Please copy every line of the material below word for word, leaving out the pictures.

» **DATASET RECORDS**
↓↓↓

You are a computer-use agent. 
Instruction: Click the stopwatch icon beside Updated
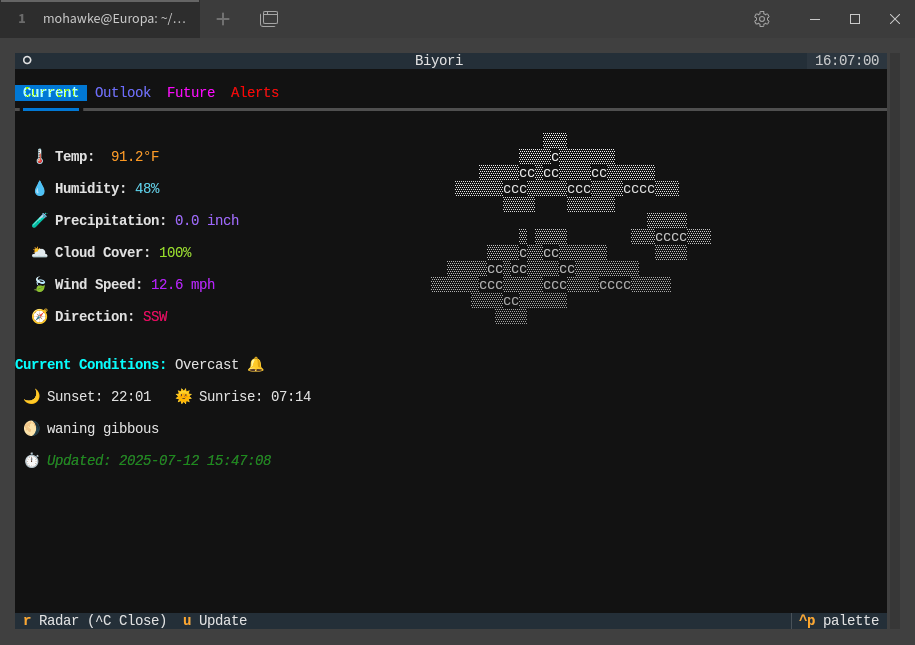point(31,461)
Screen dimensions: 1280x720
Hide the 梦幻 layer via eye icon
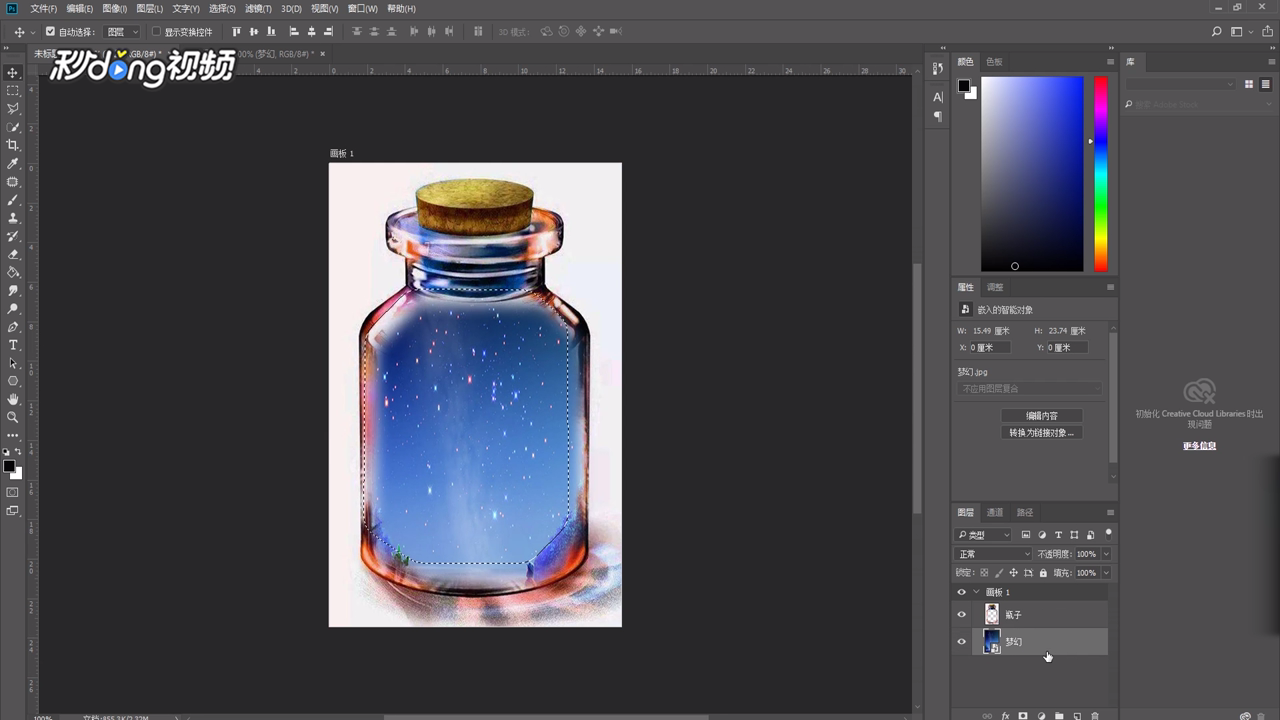coord(962,642)
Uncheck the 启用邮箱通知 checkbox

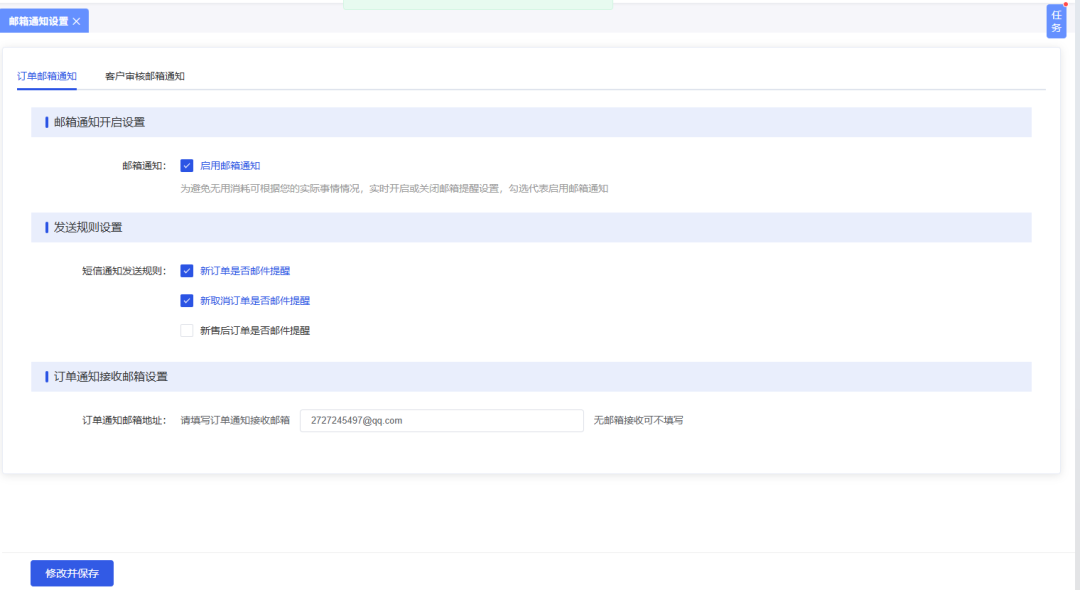click(187, 166)
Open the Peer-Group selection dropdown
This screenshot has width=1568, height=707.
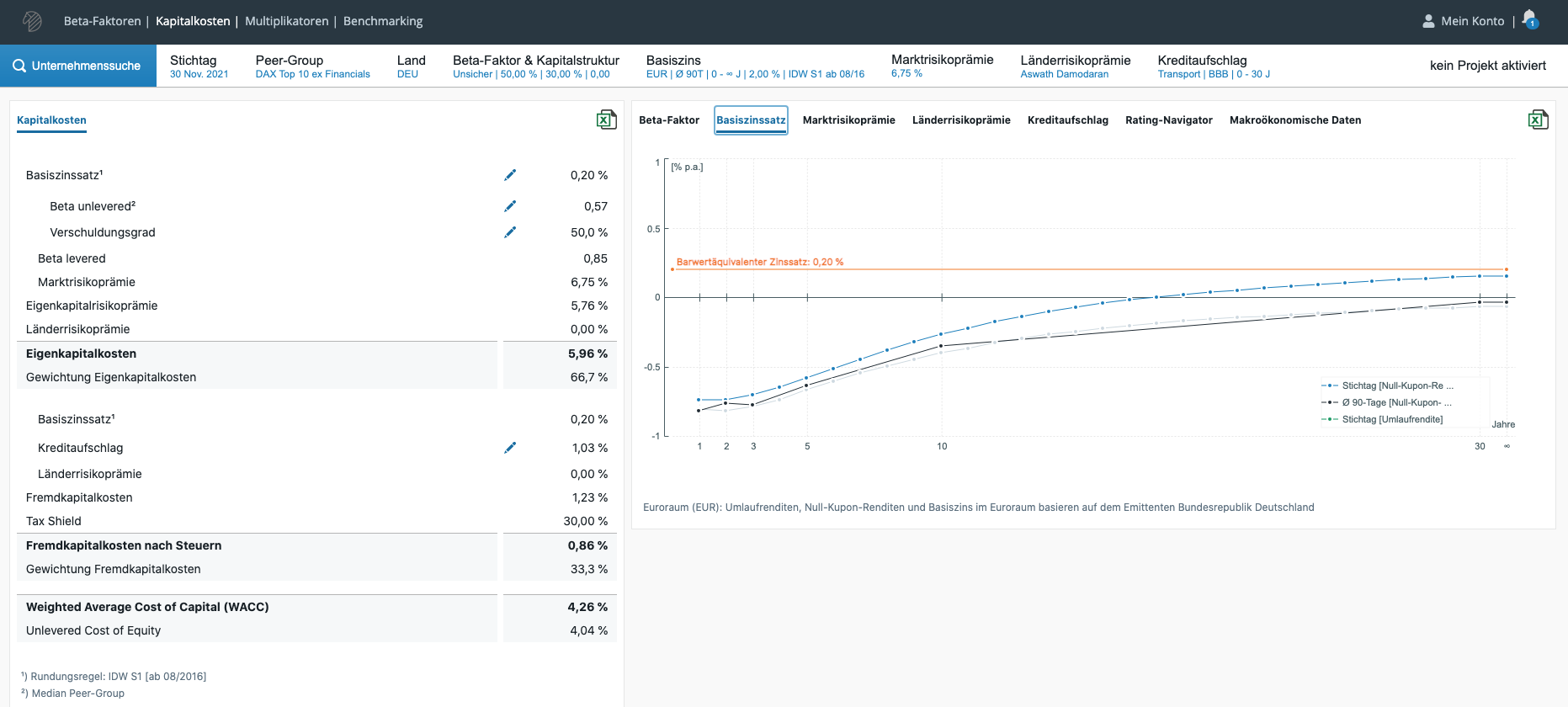(312, 66)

↑↑↑

» **CORRECT OUTPUT**
You are a computer-use agent. 
Instruction: Click the stopwatch icon beside Updated
point(31,461)
Screen dimensions: 1280x720
Hide the 梦幻 layer via eye icon
coord(962,642)
Uncheck the 启用邮箱通知 checkbox

click(187, 166)
Open the Peer-Group selection dropdown
This screenshot has width=1568, height=707.
(312, 66)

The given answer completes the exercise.